Há dias vi o filme 'Perdido em Marte', no qual o que mais me impressionou foi a solidão do personagem. Sou destemida o suficiente para me atrever a comparar os dias que ele passou sozinho num planeta inabitável à solidão que sinto no meu viver, muito embora viva num planeta cheio de gente, mas também na solidão do meu escrever. Vejamos, este 'vejamos' é para não me sentir sozinha por ora, quando não escreveria 'veja-se' e assim alcançaria o abstrato e fixaria na minha cabeça a ideia de solidão total, mas não, então vejamos: o personagem fazia relatos para um computador, quantas vezes irónicos, numa ânsia de despistar a solidão e o desespero, e creio que havia filmagens através do capacete e a partir de várias câmaras de vídeo existentes na base habitável, se bem que não estou tão certa disto mas adiante, sempre com a presente ideia de deixar registos para a posteridade, de se fazer acompanhar de si próprio, de passar o tempo, de se ocupar e assim fugir da loucura.
Então, vai daí, tirando a parte em que digo que a Terra tem montes de gente e Marte não tem mais que dunas de areia avermelhada, é tal e qual eu aqui.
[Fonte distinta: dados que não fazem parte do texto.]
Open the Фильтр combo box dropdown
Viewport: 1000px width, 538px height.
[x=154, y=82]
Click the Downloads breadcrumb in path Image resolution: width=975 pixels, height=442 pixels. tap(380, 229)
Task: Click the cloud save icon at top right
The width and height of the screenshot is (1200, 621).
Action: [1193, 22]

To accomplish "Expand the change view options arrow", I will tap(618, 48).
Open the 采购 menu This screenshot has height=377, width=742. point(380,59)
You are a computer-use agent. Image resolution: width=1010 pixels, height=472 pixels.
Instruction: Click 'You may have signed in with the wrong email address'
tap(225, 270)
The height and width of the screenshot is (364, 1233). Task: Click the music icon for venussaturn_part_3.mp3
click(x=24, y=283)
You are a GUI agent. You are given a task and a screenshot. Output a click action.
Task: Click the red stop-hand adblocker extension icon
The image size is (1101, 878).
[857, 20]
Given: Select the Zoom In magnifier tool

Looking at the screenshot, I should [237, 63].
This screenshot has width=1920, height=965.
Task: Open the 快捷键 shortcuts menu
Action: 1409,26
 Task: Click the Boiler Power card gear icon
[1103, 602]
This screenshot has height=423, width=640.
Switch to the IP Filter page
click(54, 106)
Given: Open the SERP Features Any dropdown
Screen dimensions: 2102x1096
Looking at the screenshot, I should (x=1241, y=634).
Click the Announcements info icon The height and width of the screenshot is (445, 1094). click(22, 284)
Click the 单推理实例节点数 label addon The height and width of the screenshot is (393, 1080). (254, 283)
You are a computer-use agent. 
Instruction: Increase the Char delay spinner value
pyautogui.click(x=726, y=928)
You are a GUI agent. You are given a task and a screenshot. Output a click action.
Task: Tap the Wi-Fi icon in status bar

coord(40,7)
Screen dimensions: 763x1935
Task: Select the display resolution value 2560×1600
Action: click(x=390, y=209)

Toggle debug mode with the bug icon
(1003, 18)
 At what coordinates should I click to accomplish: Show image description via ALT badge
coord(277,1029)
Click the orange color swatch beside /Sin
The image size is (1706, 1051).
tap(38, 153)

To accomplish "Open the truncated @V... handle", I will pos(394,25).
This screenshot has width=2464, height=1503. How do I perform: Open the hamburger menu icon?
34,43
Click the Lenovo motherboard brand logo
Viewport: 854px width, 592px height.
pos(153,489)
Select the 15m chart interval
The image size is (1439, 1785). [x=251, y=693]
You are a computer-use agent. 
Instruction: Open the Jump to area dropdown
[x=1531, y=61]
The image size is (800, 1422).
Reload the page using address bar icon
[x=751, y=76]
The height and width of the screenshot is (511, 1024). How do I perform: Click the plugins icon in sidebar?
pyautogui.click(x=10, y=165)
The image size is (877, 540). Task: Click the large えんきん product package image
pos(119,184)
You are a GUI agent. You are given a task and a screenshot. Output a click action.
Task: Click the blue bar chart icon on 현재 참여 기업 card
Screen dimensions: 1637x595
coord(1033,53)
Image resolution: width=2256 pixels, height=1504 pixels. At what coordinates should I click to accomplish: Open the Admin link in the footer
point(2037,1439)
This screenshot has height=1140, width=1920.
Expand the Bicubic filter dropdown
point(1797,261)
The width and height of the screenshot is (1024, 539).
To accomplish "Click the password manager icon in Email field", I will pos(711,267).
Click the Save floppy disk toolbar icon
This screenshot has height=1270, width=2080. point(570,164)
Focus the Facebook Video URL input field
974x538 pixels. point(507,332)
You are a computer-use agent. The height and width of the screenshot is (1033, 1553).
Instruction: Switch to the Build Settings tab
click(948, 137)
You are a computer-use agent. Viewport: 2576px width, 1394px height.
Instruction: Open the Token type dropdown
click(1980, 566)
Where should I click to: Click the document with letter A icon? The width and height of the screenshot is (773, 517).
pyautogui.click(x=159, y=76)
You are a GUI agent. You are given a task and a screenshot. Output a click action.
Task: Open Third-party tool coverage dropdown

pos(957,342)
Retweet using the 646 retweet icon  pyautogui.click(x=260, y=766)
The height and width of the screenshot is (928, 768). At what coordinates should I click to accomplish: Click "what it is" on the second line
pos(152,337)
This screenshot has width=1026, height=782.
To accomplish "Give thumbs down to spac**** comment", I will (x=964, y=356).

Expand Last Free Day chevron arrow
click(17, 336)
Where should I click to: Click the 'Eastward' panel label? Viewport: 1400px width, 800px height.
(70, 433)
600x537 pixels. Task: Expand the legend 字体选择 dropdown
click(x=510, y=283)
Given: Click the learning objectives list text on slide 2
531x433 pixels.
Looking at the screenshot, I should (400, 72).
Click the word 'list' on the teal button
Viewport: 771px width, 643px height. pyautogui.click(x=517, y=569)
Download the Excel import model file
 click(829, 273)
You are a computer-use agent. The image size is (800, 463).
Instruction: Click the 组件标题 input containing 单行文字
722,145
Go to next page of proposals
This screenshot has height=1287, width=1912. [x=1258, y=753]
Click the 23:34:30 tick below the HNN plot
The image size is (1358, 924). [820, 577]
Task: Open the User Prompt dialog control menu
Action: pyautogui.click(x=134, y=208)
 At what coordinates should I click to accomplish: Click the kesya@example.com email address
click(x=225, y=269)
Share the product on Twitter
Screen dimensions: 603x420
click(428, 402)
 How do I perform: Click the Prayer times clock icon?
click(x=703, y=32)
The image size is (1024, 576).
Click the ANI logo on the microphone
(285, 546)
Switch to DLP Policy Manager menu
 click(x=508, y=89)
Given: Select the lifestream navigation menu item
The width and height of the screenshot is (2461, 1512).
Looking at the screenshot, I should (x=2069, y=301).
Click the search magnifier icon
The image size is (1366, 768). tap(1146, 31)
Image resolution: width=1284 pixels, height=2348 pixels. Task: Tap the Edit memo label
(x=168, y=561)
Pois.
2 comentários:
Li desde o A caminho até aqui.
Como sempre, o talento a que me habituou, a forma inteligente como observa e deixa o que sente.
Sobre a solidão, muito havia a dizer, pois há mais do que uma solidão.
Quantas vezes, como dizia o poeta, andamos solitário por entre as gentes.
Beijinho
Talento... Espero nunca o desapontar.
Nunca ninguém me tinha dedicado essa palavra, obrigada.